═══ Geëxtraheerde tekst
ECLI:NL:GHSHE:2024:948

Gerechtshof 's-Hertogenbosch

Datum uitspraak
21 maart 2024
Publicatiedatum
21 maart 2024
Zaaknummer
200.332.320_01
Instantie
Gerechtshof 's-Hertogenbosch
Type
Uitspraak
Rechtsgebied
Civiel recht; Personen- en familierecht
Procedures
  • Hoger beroep
Vindplaatsen
  • Rechtspraak.nl
AI samenvatting door LexboostAutomatisch gegenereerd

Benoeming opvolgend bewindvoerder in hoger beroep met voorkeur rechthebbende

In deze zaak heeft het Gerechtshof 's-Hertogenbosch op 21 maart 2024 uitspraak gedaan in hoger beroep betreffende de benoeming van een bewindvoerder voor de rechthebbende. De rechthebbende, die in eerste aanleg onder bewind was gesteld, heeft hoger beroep ingesteld tegen de beschikking van de rechtbank Zeeland-West-Brabant van 7 augustus 2023, waarin [de bewindvoerder] B.V. als bewindvoerder was benoemd. De rechthebbende verzocht om vernietiging van deze beschikking en benoeming van [betrokkene 1] als bewindvoerder, omdat zij de voorkeur had voor deze persoon. Tijdens de mondelinge behandeling op 15 februari 2024 zijn de verschenen dochters van de rechthebbende gehoord, evenals de advocaat van de rechthebbende. De bewindvoerder was afwezig, en de rechthebbende en [verweerster] zijn niet verschenen.

Het hof heeft vastgesteld dat de rechthebbende, als gevolg van haar lichamelijke en geestelijke toestand, niet in staat is haar vermogensrechtelijke belangen zelfstandig te behartigen. Er is sprake van Mild Cognitive Impairment (MCI), en de rechthebbende heeft hulp nodig bij haar financiën. Het hof heeft de voorkeur van de rechthebbende voor [betrokkene 1] als bewindvoerder gevolgd, omdat er geen gegronde redenen waren om deze voorkeur niet te honoreren. Het hof heeft de beschikking van de rechtbank vernietigd voor zover deze betrekking had op de benoeming van [de bewindvoerder] B.V. en heeft [betrokkene 1] benoemd als opvolgend bewindvoerder, met ingang van 2 april 2024. De huidige bewindvoerder moet binnen twee maanden na de uitspraak de eindrekening en -verantwoording afleggen aan de rechthebbende en de opvolgend bewindvoerder.
══════
═══ Ruwe gegevens
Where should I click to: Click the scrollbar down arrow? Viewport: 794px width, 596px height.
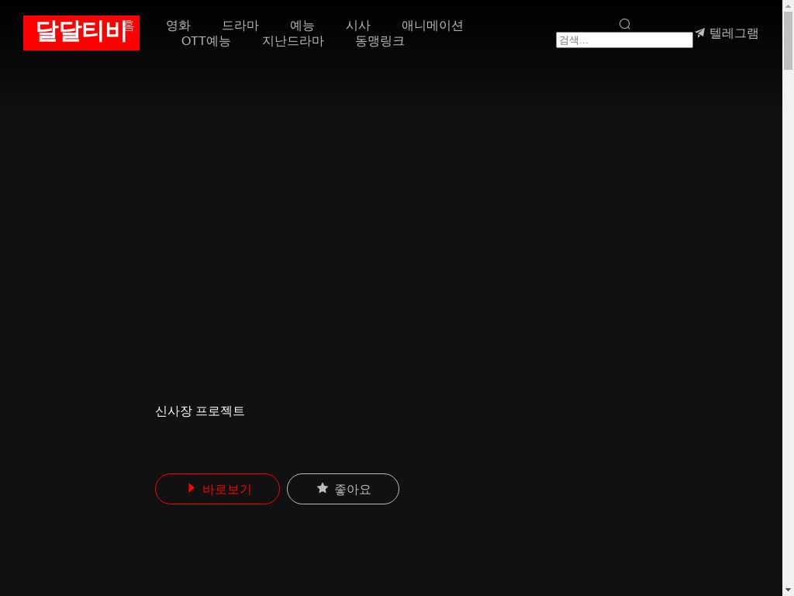[788, 590]
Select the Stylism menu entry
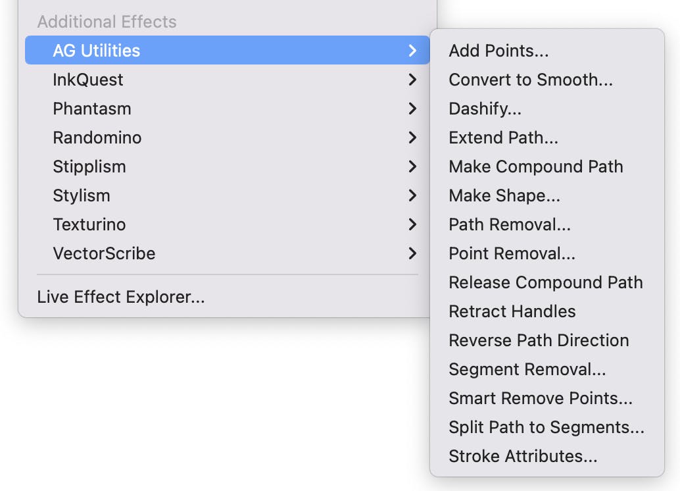This screenshot has height=491, width=680. [81, 195]
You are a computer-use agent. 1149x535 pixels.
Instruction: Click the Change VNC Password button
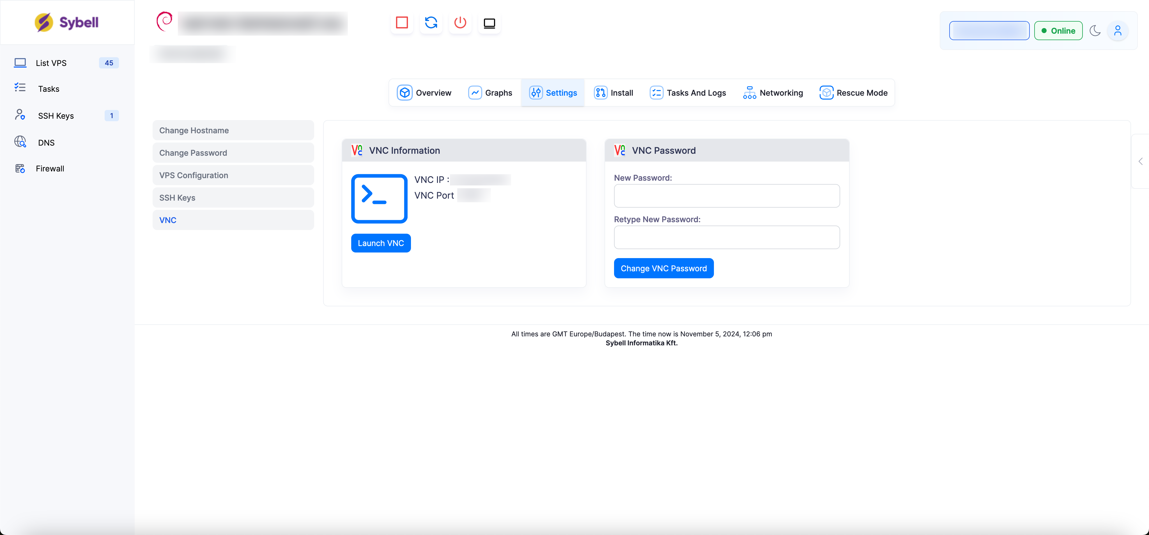pyautogui.click(x=663, y=269)
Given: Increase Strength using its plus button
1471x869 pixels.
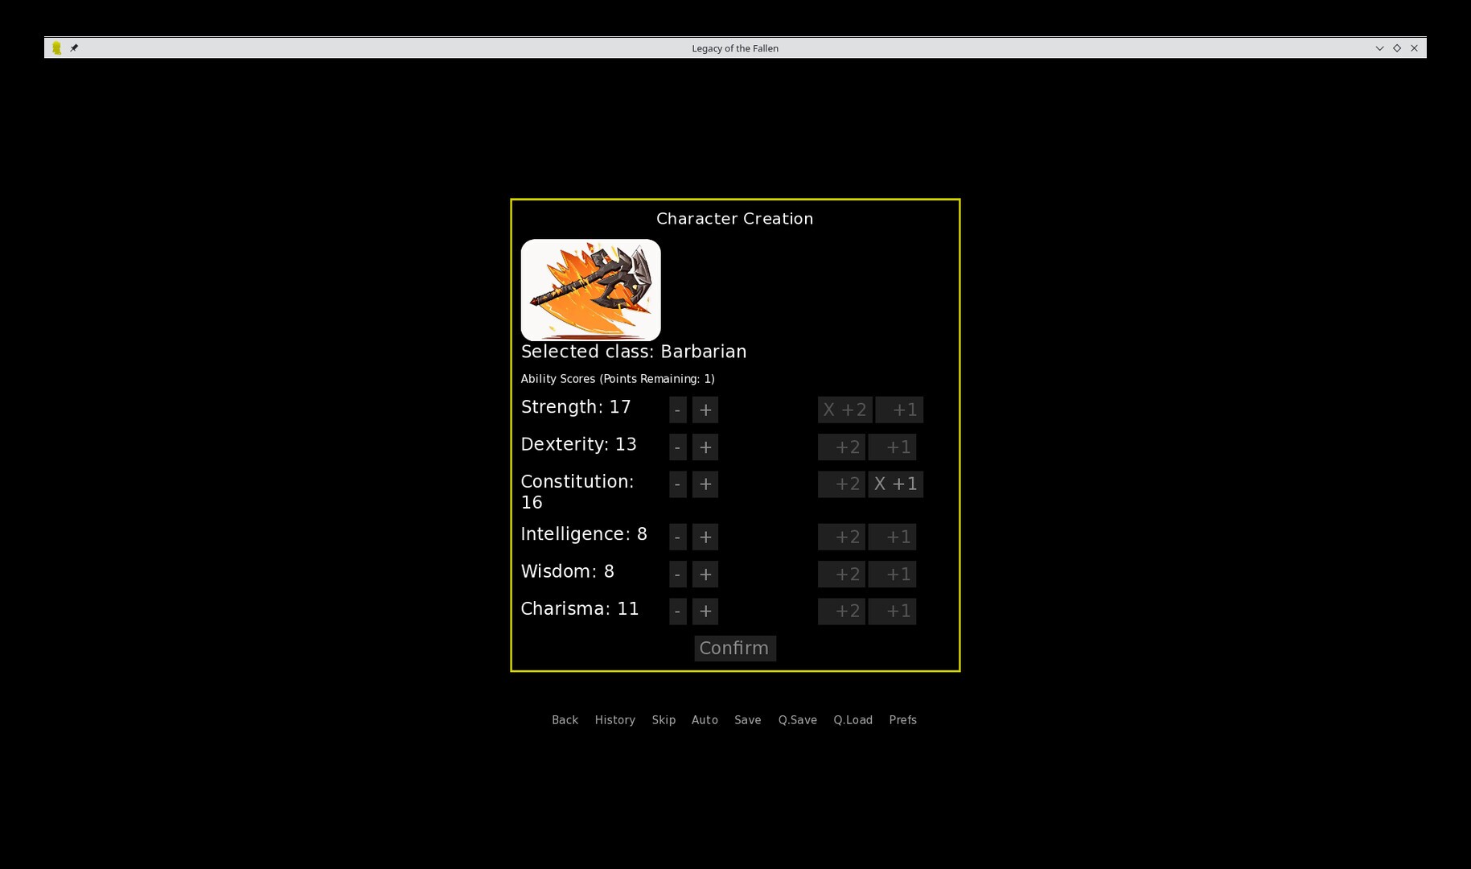Looking at the screenshot, I should 705,410.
══════
Schriftelijk verzoek — Binnen welke termijn moet de huidige bewindvoerder volgens de hofuitspraak over de bewindvoering de eindrekening en -verantwoording afleggen?

Het resultaat — Binnen twee maanden na de uitspraak.